** Information follows **

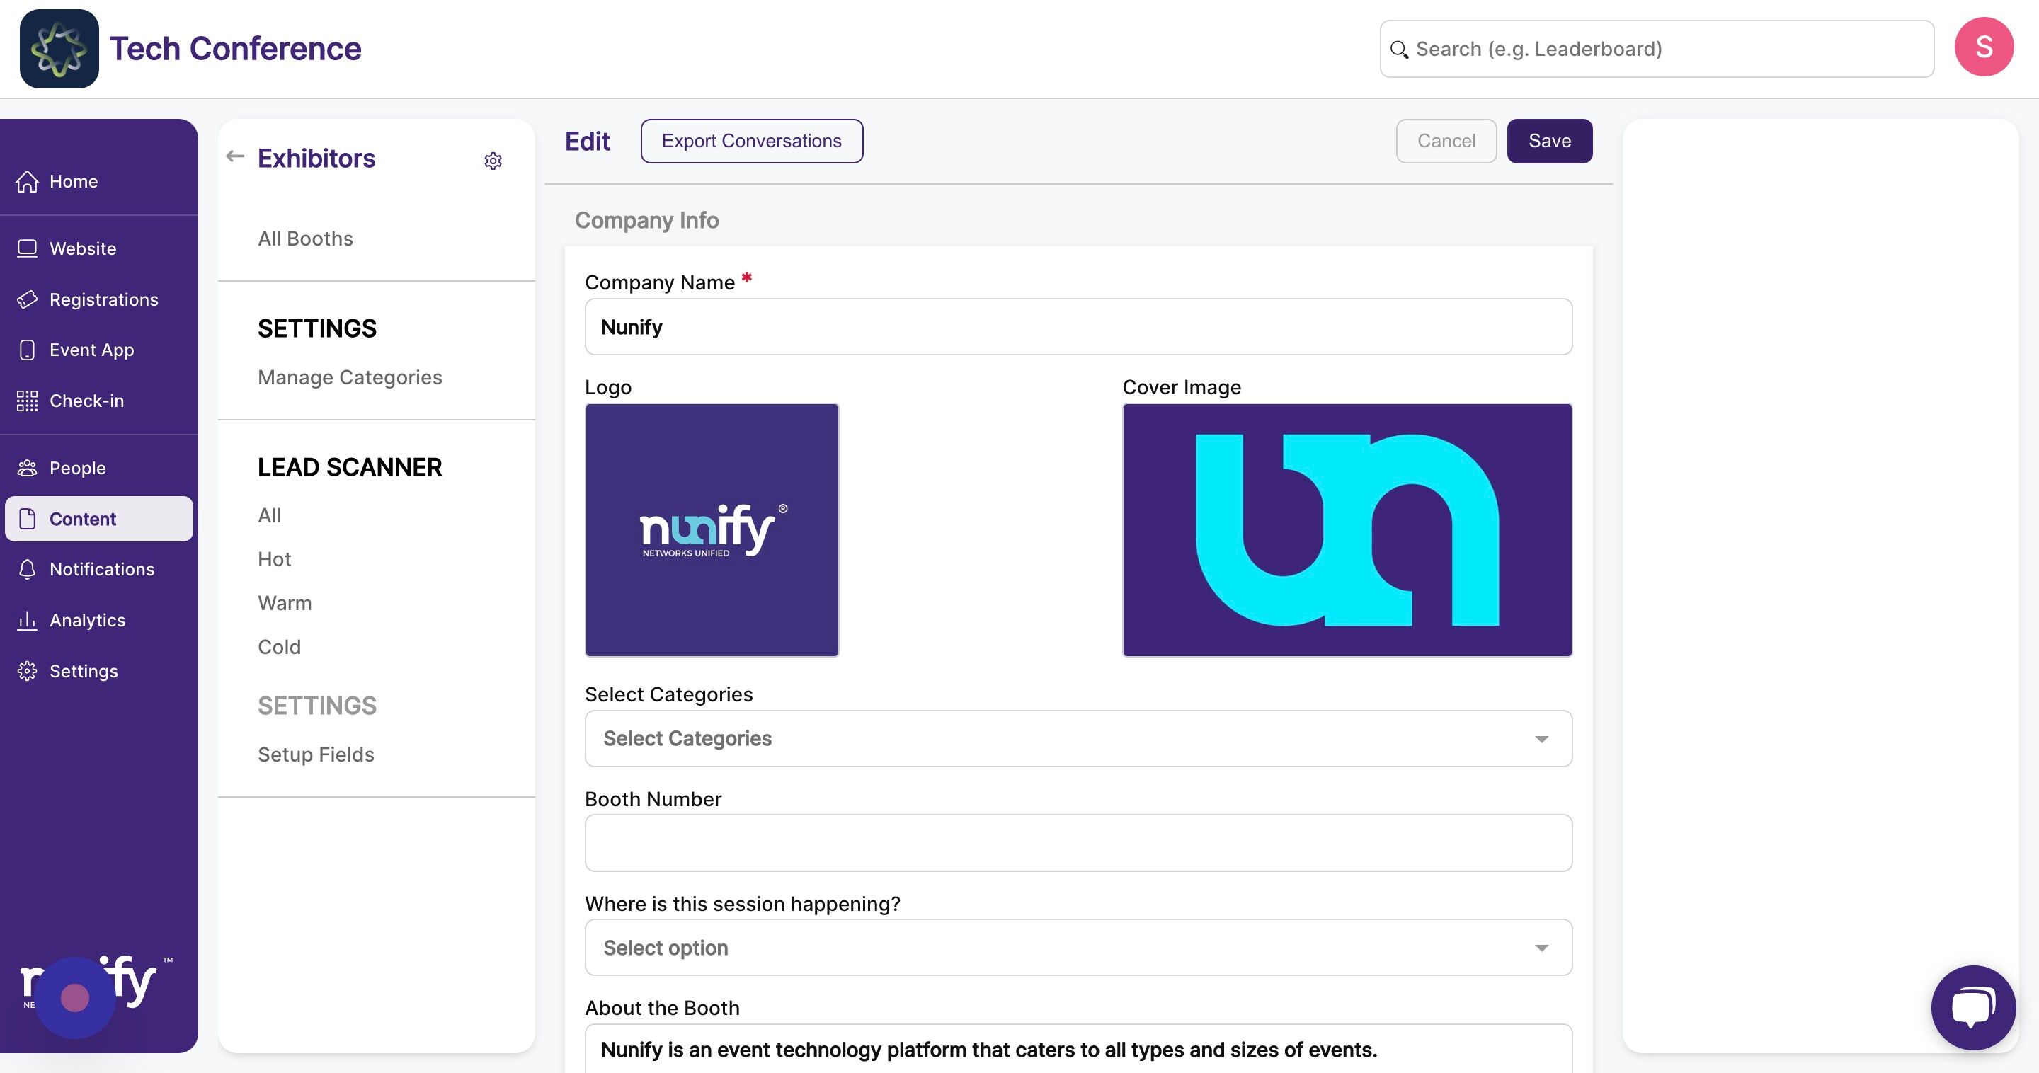Viewport: 2039px width, 1073px height.
Task: Open the People section in sidebar
Action: [77, 468]
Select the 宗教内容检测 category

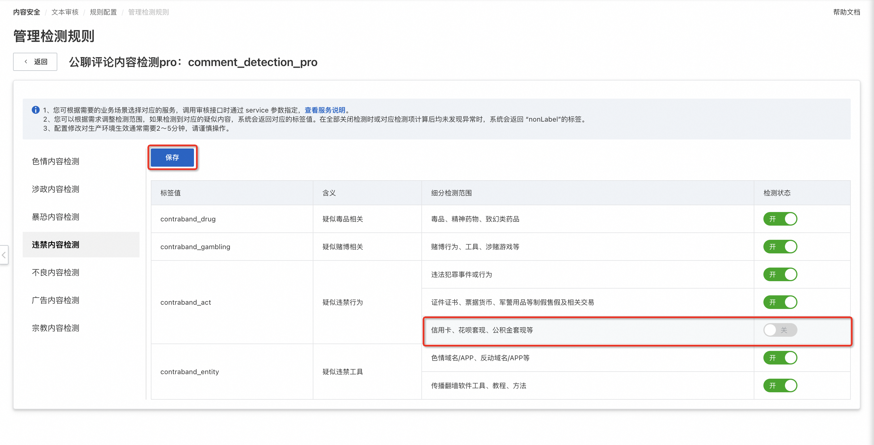point(55,328)
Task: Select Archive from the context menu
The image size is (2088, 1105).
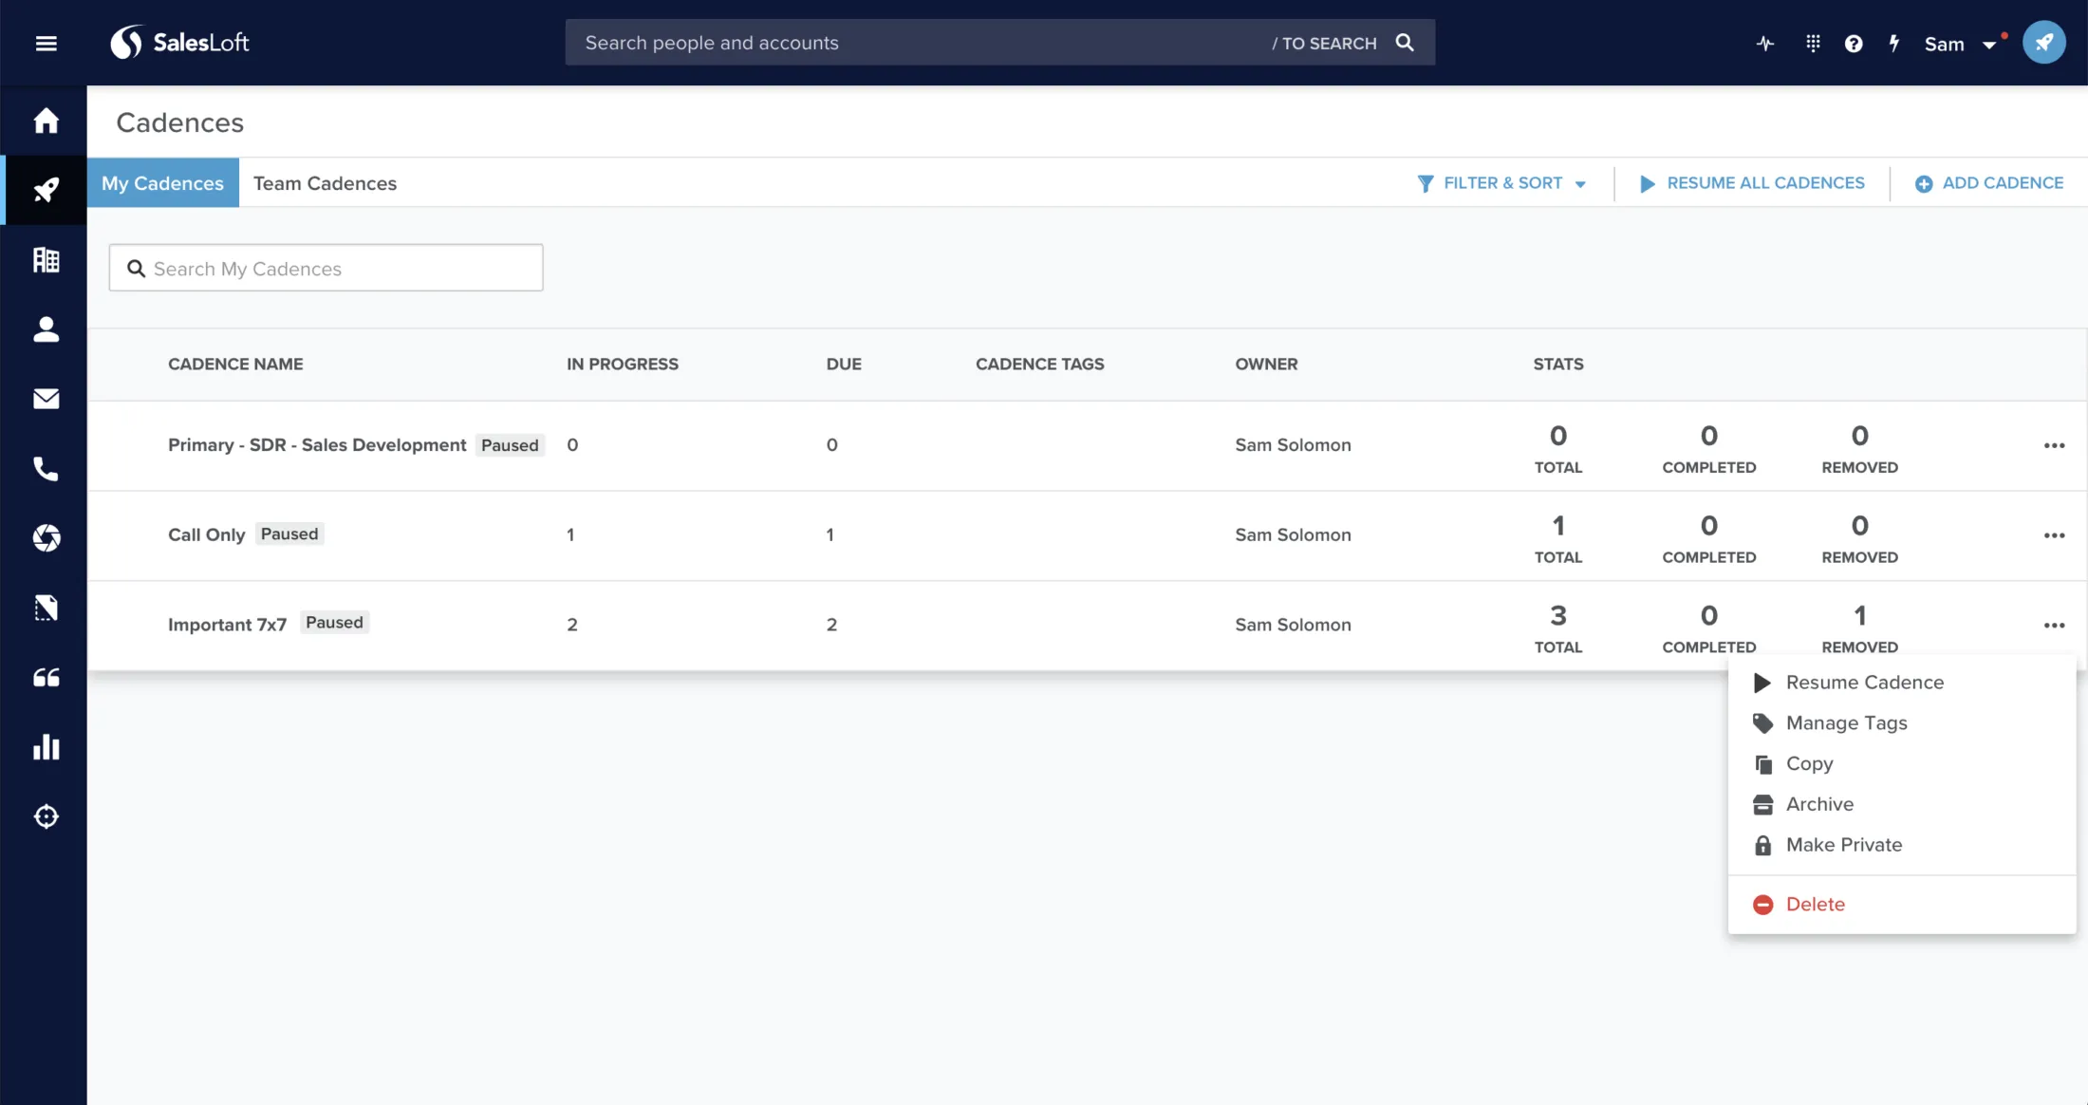Action: 1818,804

** End of Information **

## Your task
Write out exactly, and nothing more than, the lines of the entries above from the line containing "Task: Select Archive from the context menu" through the final line; omit any pictures.

## Task answer
Task: Select Archive from the context menu
The image size is (2088, 1105).
Action: 1818,804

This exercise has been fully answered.